◆ Material shown ◆
=== Section Start ===
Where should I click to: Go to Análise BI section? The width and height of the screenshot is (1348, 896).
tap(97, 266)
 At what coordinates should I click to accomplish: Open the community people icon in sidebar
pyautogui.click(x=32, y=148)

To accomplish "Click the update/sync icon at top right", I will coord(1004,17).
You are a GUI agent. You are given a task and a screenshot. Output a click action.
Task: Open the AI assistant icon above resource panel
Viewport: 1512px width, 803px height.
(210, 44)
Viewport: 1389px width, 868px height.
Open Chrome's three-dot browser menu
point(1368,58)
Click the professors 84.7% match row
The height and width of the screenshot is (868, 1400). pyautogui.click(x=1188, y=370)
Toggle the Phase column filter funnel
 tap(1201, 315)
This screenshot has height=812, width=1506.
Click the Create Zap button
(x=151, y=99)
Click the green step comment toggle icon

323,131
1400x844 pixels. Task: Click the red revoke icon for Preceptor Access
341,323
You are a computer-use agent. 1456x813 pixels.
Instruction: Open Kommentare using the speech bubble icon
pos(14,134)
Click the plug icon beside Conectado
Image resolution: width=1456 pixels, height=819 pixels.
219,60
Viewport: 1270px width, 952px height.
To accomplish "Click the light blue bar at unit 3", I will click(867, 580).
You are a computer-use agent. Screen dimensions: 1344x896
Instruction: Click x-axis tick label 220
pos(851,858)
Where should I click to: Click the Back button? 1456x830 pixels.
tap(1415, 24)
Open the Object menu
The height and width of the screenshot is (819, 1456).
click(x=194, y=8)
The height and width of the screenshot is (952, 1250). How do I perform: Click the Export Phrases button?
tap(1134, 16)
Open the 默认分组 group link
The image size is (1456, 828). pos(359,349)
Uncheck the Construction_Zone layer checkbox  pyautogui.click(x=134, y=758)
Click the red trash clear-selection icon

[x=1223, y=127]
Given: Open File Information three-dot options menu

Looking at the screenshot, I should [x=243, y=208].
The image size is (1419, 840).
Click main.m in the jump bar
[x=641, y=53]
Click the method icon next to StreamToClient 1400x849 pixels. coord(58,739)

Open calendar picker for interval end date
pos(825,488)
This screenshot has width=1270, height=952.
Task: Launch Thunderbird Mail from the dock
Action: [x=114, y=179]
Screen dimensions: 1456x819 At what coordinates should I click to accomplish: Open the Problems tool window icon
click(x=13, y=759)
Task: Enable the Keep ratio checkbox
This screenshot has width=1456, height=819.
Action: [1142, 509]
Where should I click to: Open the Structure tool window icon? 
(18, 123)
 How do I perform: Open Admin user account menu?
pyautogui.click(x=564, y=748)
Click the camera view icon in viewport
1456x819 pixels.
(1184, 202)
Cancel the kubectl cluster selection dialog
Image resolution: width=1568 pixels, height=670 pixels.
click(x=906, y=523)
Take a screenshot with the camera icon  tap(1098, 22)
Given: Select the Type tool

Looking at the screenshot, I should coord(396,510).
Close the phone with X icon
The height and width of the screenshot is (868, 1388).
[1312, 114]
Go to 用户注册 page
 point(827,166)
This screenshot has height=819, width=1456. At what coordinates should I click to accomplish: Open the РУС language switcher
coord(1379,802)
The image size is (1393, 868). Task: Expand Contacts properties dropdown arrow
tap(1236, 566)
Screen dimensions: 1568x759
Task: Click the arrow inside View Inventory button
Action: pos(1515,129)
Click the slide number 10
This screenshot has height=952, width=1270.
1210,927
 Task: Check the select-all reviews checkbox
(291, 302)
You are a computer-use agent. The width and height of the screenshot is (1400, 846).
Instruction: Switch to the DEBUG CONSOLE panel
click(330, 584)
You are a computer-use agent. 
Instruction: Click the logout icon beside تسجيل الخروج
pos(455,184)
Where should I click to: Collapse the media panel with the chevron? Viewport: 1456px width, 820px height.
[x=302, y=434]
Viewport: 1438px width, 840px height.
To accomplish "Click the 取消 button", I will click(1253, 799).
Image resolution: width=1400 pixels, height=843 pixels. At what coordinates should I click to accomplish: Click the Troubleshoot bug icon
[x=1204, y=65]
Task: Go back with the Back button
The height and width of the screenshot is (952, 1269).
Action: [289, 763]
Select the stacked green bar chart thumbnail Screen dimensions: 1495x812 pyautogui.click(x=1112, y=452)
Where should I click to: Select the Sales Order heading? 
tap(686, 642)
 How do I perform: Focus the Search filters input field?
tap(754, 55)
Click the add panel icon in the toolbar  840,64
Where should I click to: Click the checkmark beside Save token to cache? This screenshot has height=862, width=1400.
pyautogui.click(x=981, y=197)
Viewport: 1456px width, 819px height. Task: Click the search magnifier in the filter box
=== Section End ===
◆ Problem ◆
Check each line of the records above, and copy those that hold the word "camera".

◆ Result for this task ◆
Click the camera view icon in viewport
Take a screenshot with the camera icon  tap(1098, 22)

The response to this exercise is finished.